服务器被暴力破解,如何修改 SSH 配置文件?
如果你的服务器日志里频繁出现类似 Failed password for root from 203.0.113.5 port 45538 ssh2 这样的记录,说明正在被暴力破解。
直接修改 SSH 配置文件是最有效的第一步防御手段。
下面按零基础也能操作的顺序来走一遍。
操作前要确认的两件事
- 你有服务器的 root 权限(或 sudo 权限),并且已经通过 SSH 登录到服务器。
- 保留一个已登录的终端不关闭,防止后续配置错误导致掉线后连不上。建议先开启一个新 SSH 窗口测试操作,原窗口留着作为“保命通道”。
修改 SSH 配置:更换端口与禁用密码登录
- 用文本编辑器打开 SSH 配置文件:
sudo vi /etc/ssh/sshd_config如果你不熟悉 vi,可以用 sudo nano /etc/ssh/sshd_config。
- 找到
#Port 22这一行,去掉#并将22改成其他端口,比如22222:
Port 22222注意端口范围最好在 1024–65535 之间,避开常用端口。
- 找到
PermitRootLogin yes,改为PermitRootLogin prohibit-password(禁止 root 使用密码登录,但仍允许密钥登录)。更安全的做法是直接改为no,但前提是你已经配置好普通用户并通过su或sudo切换。新手建议先用prohibit-password。 - 找到
PasswordAuthentication yes,改为PasswordAuthentication no,彻底关闭密码登录。这一步会让暴力破解工具直接失效。 - 保存文件并退出(vi 按
Esc,输入:wq回车;nano 按Ctrl+X,按Y,回车)。 - 重启 SSH 服务让配置生效:
sudo systemctl restart sshd如果使用的是 Ubuntu 旧版本,服务名可能是 ssh:
sudo systemctl restart ssh关键避坑:防火墙和 SELinux 设置
- 防火墙放行新端口:如果你用的是
ufw,执行:
sudo ufw allow 22222/tcp
sudo ufw delete allow 22/tcp # 可选,等确认新端口正常后再删除旧规则如果用的是 firewalld(CentOS 7+):
sudo firewall-cmd --permanent --add-port=22222/tcp
sudo firewall-cmd --reload- 云服务器厂商的安全组:需要登录云控制台,在“安全组”或“防火墙”中添加入站规则,允许新端口的 TCP 访问。记得先放行再测试,避免被安全组拦截。

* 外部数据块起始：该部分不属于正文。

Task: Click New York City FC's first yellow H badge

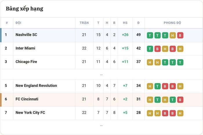Action: (x=150, y=113)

- SELinux 加持的系统(如 CentOS 默认启用):如果 SSH 服务无法启动或新端口连不上,可以临时关闭 SELinux 排查:
sudo setenforce 0;确认问题后永久放行:
sudo semanage port -a -t ssh_port_t -p tcp 22222验证效果与常见问题
如何确认修改生效?
新开一个终端,使用新端口尝试连接:
ssh -p 22222 youruser@your_server_ip如果连接成功,原窗口可以保留会话或退出。
如果连接失败,立刻用原终端检查配置并恢复:
- 检查
/etc/ssh/sshd_config是否有语法错误:sudo sshd -t(无输出表示正常)。 - 查看 SSH 服务状态:
sudo systemctl status sshd。 - 确认防火墙已放行新端口。
常见问题解答
Q:改成 PasswordAuthentication no 后,连接时提示“Permission denied (publickey)”,但我还没配置密钥怎么办?
A:先改回 yes,配置好 SSH 密钥对后再修改。生成密钥的方法:本地运行 ssh-keygen -t ed25519,将公钥复制到服务器的 ~/.ssh/authorized_keys 中。
Q:端口修改后,其他服务(如 rsync、git)会受影响吗?
A:只要在连接这些服务时指定新端口即可,或者你可以保留 22 端口给内部信任 IP(需设置 AllowUsers 配合 Match Address)。
进阶加固建议
- 安装 fail2ban 自动封禁频繁失败的 IP:
sudo apt install fail2ban # Ubuntu/Debian
sudo yum install epel-release && sudo yum install fail2ban # CentOS默认配置即可保护 SSH,监控 Port 22222 对应的日志。
- 只允许特定用户登录 SSH,在
sshd_config中加入:
AllowUsers yourusername- 定期查看
/var/log/auth.log(Ubuntu)或/var/log/secure(CentOS)核实暴力破解是否已停止。
执行完上述步骤后,绝大多数暴力破解都会被挡在门外。
如果你正在处理服务器被暴力破解的问题,建议先按本文修改 SSH 配置文件并重启服务,再结合 fail2ban 做双重保护。
过程中遇到任何报错,优先回看避坑部分和常见问题解答,基本都能解决。